★インタビュー特集:日本選手の2019/2020⑨—岡見勇信

Yushin Okami at ONE CENTURY DC DUX_0315

ONEチャンピオンシップの日本人アスリートに2019年を振り返ってもらい、2020年の抱負を聞く企画「ONE日本選手の2019/2020」。今回は2019年ONEにデビューし、3試合に出場した岡見勇信のインタビューをお届けする。

北米の総合格闘技団体などで世界の強豪たちと戦ってきた岡見は、5月にONEデビュー。「ONE:FOR HONOR」でキャムラン・アバゾフ(キルギス)と対戦し、KO負けを喫した。続く8月にも「ONE:DAWN OF HEROES」で、ジェームズ・ナカシマ(米国)を相手にユナニマス判定負け。2連敗スタートとなったが、10月の両国大会「ONE:CENTURY 世紀」でアギラン・ターニ(マレーシア)を相手にスプリット判定でONE初勝利を挙げた。
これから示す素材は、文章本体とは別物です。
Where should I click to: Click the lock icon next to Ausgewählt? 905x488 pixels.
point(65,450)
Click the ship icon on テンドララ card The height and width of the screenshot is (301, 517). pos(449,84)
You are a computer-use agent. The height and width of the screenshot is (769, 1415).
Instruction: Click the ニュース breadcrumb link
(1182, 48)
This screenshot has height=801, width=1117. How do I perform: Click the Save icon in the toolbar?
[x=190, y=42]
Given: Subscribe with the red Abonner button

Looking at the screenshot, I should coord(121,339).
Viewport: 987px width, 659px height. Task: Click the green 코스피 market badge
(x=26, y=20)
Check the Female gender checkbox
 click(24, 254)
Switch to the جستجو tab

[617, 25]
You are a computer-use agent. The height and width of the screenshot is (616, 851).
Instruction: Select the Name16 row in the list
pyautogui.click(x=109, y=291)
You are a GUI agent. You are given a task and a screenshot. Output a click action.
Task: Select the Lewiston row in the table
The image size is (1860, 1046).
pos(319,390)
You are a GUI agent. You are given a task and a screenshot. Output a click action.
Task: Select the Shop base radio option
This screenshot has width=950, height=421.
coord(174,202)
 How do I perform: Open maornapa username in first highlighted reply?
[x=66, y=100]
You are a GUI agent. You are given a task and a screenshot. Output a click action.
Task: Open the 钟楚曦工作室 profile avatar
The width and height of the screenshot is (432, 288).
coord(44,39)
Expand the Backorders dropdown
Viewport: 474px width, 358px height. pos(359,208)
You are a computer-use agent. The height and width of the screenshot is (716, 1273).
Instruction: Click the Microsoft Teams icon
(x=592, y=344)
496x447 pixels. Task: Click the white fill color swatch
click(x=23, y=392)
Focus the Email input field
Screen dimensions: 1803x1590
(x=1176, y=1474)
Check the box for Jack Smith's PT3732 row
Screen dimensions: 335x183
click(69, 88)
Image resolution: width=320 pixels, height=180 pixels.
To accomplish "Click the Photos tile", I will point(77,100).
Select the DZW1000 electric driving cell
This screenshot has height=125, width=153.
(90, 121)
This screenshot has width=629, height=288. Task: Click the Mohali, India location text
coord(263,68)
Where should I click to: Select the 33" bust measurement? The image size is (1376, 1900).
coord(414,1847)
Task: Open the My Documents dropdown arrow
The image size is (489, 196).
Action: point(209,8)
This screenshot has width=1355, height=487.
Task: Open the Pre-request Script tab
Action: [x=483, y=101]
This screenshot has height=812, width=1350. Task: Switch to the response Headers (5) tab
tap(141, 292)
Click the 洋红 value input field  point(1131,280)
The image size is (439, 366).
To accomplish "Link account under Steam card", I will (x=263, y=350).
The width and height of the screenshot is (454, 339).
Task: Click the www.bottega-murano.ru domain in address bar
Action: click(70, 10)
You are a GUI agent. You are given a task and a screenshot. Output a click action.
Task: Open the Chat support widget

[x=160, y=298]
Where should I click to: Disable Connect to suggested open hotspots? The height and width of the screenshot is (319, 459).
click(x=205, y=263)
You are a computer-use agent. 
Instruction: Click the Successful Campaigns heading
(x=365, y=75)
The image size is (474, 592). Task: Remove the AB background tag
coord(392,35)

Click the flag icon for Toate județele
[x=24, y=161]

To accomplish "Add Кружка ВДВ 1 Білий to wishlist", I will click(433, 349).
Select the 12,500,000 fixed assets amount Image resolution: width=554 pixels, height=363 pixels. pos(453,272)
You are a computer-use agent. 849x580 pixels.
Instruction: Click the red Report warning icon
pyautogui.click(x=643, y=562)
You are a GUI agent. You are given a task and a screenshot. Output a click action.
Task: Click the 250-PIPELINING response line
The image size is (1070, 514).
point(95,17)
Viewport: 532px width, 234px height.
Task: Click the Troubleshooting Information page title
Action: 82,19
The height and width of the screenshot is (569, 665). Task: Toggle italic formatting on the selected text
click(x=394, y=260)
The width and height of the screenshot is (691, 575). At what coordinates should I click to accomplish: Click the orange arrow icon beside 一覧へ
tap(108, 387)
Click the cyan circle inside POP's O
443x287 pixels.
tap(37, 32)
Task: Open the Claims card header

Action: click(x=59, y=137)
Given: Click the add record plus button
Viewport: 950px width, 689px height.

敗戦から得た教訓や、2020年中に獲りたいという悲願のベルトへの思いを聞いた。

ONEチャンピオンシップ:2019年を振り返ってどうか?

岡見勇信:チャレンジしていく年だった。ONEと契約をして、初めて出場して、対戦相手やいろいろと新しいことにチャレンジした。現役としてのファイトスタイルも試行錯誤しながら、いろいろ考えていろいろ動いた一年間だった。

ONE:ONEに初参戦して、他の大会と違った点はあったか?

岡見:アットホームな雰囲気をONEが作ってくれて、選手や日本人の武道精神もリスペクトしてくれた。戦う部分に関してはストレスはなかった。

アバゾフとナカシマとは久々のリングでの試合だった。2試合戦って、ONEで戦っていくためには、リングでもケージでも両方で自分のパフォーマンスが100パーセント出せるように、体になじませなければと思った。リングだろうがケージだろうが強い方が当然勝つが、勝つために必要なことをどんどん取り入れていかなければいけない。

戦略的には、ONEのケージは円なので、動きやすさがある。足を使って距離をとるなどする。リングだと四角形で角があるので、追い詰めやすくなるし、逆に追い詰められやすくもなる。

ONE:2連敗後の両国大会前のインタビューでは「次のONE3戦目は岡見勇信を見せつけたい」と話していた

岡見:勝つことだけで精一杯だった自分がいて、その姿しか日本や世界中のファンに見せられなかったというのは感じている。

「こんなもんじゃないんだよ」というのはどんな選手も思っていると思う。自分のファイトスタイルでのアギラン・ターニ戦は、「今のまま戦っているとここが限界かな」と。だから、ここからは変化がなければ、この先戦っていくのは辛いだろうと思った。

勝つことは勝って着地はできたが、この先ベルトを獲りに行くとなれば、自分を変える必要がある。

ONE:両国大会前には、敗北から今まで学んできたとも話していた

岡見:負けから得られるものというのはたくさんある。負けると悔しいし辛いし、全てが否定されたような感覚に陥るからだ。自分くらいのキャリアになってくると、立ち上がるのもけっこう大変だ(笑)。「また次」とは簡単には言えない。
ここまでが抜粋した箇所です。